Stored data
_____

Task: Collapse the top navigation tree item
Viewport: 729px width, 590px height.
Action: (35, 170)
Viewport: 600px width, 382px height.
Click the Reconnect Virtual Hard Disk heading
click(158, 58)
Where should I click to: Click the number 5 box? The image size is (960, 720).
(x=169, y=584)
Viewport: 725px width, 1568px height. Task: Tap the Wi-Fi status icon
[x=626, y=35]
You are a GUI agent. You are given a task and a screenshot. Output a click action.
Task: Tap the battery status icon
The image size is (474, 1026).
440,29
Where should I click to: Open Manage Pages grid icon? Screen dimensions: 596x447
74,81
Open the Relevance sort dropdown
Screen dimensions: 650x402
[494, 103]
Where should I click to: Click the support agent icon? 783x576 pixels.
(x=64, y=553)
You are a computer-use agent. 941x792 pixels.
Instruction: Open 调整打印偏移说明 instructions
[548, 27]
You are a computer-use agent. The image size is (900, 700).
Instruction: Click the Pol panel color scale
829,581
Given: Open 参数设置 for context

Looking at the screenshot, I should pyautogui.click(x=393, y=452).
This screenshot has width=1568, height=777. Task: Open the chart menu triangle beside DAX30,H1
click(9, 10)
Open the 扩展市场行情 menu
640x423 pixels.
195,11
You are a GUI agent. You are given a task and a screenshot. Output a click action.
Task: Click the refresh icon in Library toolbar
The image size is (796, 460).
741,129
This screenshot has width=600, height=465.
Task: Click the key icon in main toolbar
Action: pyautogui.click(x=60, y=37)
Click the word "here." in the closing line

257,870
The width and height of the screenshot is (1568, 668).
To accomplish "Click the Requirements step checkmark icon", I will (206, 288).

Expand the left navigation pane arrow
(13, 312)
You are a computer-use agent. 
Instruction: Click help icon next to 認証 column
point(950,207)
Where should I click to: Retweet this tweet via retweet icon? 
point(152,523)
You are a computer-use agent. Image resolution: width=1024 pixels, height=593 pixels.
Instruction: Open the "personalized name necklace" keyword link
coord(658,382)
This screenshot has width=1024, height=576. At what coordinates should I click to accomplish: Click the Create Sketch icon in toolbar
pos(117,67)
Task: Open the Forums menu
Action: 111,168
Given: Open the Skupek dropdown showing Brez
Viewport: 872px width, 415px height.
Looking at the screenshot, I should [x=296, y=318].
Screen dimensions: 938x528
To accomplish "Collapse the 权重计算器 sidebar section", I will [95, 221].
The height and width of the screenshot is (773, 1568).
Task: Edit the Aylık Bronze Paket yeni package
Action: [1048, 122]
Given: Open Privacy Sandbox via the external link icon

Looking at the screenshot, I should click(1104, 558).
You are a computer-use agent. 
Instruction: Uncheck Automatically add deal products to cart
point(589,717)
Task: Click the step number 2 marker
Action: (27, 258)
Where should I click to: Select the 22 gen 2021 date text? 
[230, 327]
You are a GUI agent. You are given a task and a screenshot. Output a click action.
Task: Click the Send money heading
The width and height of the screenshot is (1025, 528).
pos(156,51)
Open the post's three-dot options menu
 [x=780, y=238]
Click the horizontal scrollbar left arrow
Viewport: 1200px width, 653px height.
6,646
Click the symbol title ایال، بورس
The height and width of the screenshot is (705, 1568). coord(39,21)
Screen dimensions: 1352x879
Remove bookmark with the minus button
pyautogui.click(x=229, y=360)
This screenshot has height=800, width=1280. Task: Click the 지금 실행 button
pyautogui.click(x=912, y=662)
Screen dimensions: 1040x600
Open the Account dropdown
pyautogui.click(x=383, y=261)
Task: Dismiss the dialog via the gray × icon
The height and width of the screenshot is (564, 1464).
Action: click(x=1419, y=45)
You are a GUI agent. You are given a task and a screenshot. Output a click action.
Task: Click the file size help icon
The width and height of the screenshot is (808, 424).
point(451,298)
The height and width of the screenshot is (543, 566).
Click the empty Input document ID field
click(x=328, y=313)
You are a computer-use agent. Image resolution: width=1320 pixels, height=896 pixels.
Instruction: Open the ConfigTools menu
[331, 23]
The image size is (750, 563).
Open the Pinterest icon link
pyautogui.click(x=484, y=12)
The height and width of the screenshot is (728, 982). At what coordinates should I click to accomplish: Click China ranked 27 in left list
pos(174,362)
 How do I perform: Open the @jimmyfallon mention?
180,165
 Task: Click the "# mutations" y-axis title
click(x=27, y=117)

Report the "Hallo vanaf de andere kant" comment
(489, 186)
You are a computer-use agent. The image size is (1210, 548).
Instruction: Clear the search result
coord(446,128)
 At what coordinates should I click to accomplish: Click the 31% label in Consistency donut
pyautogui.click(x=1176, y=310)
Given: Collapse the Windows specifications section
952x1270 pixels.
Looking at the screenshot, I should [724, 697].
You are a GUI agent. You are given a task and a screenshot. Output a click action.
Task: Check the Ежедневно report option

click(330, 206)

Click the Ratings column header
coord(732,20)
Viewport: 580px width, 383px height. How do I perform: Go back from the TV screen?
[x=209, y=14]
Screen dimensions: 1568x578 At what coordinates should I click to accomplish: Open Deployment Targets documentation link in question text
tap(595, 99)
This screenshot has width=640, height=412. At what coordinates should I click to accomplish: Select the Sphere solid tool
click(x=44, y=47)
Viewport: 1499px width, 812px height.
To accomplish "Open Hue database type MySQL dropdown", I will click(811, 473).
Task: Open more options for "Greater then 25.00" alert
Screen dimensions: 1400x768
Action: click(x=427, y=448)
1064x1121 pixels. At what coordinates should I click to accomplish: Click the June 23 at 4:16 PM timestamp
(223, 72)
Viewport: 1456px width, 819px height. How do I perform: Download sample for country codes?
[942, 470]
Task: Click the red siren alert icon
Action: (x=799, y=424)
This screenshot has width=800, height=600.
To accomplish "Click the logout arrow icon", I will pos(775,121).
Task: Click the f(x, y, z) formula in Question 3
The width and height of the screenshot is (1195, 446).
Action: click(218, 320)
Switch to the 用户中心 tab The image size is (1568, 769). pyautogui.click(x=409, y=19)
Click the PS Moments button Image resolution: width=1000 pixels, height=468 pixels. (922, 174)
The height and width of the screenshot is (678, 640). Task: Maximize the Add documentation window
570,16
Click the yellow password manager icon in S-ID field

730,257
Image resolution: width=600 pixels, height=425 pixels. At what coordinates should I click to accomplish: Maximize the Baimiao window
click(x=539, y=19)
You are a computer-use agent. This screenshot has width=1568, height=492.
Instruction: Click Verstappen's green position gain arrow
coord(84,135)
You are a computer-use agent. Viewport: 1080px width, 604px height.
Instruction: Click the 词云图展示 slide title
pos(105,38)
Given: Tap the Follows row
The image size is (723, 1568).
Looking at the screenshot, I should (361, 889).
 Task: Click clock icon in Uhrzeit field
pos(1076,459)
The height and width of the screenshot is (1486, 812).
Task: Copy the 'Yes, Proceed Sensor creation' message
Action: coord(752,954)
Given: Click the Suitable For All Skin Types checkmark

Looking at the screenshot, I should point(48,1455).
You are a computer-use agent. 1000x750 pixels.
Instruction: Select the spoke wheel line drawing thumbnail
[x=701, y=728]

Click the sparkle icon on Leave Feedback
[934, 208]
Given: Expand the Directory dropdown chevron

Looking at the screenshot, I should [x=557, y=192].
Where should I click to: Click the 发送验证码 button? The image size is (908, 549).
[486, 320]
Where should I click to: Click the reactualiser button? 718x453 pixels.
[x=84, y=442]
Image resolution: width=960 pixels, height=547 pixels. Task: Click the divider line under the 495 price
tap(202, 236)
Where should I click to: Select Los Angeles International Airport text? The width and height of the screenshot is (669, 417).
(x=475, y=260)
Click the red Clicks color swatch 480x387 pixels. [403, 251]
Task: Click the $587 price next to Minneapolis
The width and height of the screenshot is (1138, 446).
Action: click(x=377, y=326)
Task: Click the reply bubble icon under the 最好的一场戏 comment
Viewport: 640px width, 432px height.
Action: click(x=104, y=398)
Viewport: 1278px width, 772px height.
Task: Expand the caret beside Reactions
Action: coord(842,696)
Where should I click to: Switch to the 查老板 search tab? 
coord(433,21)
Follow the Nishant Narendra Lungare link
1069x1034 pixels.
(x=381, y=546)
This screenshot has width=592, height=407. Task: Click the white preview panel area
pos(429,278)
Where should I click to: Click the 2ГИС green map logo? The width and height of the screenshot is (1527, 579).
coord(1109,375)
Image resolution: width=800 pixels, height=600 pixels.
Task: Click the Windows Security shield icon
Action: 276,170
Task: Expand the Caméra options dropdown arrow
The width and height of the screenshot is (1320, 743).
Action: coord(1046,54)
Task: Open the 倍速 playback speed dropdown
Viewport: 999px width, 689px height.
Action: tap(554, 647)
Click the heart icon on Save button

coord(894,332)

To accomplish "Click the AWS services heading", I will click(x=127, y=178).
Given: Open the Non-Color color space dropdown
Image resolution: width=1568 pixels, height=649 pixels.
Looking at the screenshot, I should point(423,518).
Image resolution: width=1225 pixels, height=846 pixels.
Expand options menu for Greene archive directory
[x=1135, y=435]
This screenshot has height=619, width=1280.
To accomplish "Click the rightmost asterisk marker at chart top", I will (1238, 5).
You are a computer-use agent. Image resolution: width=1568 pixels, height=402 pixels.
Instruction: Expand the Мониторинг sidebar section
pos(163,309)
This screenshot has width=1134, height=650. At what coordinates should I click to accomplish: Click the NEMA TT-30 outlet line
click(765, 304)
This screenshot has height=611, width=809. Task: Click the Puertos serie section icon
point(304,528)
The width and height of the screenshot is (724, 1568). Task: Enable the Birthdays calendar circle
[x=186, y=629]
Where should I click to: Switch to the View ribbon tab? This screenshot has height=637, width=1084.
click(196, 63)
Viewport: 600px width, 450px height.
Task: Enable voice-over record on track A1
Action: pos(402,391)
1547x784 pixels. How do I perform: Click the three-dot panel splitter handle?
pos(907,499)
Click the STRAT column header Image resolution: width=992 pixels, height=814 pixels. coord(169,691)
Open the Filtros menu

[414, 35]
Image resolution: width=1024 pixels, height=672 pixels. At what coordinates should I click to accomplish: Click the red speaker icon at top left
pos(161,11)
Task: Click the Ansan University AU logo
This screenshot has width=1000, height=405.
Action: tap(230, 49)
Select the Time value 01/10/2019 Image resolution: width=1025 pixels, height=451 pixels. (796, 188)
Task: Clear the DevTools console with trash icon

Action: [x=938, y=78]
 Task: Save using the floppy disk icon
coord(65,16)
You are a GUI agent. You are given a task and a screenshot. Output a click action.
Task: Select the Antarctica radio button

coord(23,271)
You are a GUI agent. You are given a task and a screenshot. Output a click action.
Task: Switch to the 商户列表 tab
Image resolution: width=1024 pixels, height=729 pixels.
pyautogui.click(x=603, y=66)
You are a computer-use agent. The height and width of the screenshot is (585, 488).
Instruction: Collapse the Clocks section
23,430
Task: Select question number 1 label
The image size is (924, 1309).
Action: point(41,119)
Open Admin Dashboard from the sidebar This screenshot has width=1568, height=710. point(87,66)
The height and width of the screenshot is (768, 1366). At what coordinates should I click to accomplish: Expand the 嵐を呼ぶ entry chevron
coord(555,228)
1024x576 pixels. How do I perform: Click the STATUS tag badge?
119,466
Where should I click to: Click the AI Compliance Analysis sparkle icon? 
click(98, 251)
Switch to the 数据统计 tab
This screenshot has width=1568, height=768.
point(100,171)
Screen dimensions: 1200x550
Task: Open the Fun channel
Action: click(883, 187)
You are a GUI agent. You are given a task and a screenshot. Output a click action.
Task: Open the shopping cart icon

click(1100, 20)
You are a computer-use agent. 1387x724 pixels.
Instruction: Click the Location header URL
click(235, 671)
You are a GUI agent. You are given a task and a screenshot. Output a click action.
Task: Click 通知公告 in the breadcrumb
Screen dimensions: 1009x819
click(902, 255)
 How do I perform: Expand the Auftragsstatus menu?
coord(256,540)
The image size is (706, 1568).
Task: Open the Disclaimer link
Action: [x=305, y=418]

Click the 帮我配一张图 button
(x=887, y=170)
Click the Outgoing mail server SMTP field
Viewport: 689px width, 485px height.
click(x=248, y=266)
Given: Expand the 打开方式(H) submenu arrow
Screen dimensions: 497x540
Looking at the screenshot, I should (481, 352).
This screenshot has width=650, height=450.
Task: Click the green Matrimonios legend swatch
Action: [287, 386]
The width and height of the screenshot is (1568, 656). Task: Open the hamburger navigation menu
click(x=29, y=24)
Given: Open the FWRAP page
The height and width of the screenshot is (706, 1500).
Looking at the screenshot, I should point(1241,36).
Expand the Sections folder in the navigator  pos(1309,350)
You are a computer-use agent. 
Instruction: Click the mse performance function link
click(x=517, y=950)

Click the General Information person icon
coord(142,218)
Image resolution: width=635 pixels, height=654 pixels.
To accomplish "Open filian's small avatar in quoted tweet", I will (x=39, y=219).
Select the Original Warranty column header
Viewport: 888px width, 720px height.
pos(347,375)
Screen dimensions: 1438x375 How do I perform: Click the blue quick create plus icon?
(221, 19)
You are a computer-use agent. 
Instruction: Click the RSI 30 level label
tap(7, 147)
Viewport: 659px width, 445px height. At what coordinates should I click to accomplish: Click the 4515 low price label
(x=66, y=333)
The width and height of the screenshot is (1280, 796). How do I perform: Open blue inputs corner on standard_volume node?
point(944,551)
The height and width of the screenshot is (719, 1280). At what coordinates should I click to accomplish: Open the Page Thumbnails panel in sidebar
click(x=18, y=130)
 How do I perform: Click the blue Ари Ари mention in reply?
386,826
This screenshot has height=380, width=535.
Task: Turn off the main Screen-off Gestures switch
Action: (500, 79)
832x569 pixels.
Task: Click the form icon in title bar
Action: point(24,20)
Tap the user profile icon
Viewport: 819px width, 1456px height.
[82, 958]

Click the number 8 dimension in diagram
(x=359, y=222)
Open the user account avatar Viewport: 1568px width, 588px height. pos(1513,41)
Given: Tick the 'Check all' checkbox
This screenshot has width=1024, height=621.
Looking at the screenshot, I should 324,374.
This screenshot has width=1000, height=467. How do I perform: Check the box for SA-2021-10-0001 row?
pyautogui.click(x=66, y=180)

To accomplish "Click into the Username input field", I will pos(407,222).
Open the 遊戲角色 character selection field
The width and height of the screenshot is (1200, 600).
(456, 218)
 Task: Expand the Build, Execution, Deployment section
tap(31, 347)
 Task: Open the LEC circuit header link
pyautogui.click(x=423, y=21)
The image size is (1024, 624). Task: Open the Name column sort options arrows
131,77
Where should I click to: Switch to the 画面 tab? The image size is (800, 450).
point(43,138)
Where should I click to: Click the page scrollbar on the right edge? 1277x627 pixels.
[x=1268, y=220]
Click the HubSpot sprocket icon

_____

### PROBLEM REQUIREMENTS
The answer should hold only the lines from the start of the records above through the line containing "Given: Open the Skupek dropdown showing Brez", each set down exactly.

### ANSWER SPACE
Task: Collapse the top navigation tree item
Viewport: 729px width, 590px height.
Action: (35, 170)
Viewport: 600px width, 382px height.
Click the Reconnect Virtual Hard Disk heading
click(158, 58)
Where should I click to: Click the number 5 box? The image size is (960, 720).
(x=169, y=584)
Viewport: 725px width, 1568px height. Task: Tap the Wi-Fi status icon
[x=626, y=35]
You are a GUI agent. You are given a task and a screenshot. Output a click action.
Task: Tap the battery status icon
The image size is (474, 1026).
440,29
Where should I click to: Open Manage Pages grid icon? Screen dimensions: 596x447
74,81
Open the Relevance sort dropdown
Screen dimensions: 650x402
[494, 103]
Where should I click to: Click the support agent icon? 783x576 pixels.
(x=64, y=553)
You are a computer-use agent. 941x792 pixels.
Instruction: Open 调整打印偏移说明 instructions
[548, 27]
You are a computer-use agent. The image size is (900, 700).
Instruction: Click the Pol panel color scale
829,581
Given: Open 参数设置 for context

Looking at the screenshot, I should pyautogui.click(x=393, y=452).
This screenshot has width=1568, height=777. Task: Open the chart menu triangle beside DAX30,H1
click(9, 10)
Open the 扩展市场行情 menu
640x423 pixels.
195,11
You are a GUI agent. You are given a task and a screenshot. Output a click action.
Task: Click the refresh icon in Library toolbar
The image size is (796, 460).
741,129
This screenshot has width=600, height=465.
Task: Click the key icon in main toolbar
Action: pyautogui.click(x=60, y=37)
Click the word "here." in the closing line

257,870
The width and height of the screenshot is (1568, 668).
To accomplish "Click the Requirements step checkmark icon", I will (206, 288).

Expand the left navigation pane arrow
(13, 312)
You are a computer-use agent. 
Instruction: Click help icon next to 認証 column
point(950,207)
Where should I click to: Retweet this tweet via retweet icon? 
point(152,523)
You are a computer-use agent. Image resolution: width=1024 pixels, height=593 pixels.
Instruction: Open the "personalized name necklace" keyword link
coord(658,382)
This screenshot has width=1024, height=576. At what coordinates should I click to accomplish: Click the Create Sketch icon in toolbar
pos(117,67)
Task: Open the Forums menu
Action: 111,168
Given: Open the Skupek dropdown showing Brez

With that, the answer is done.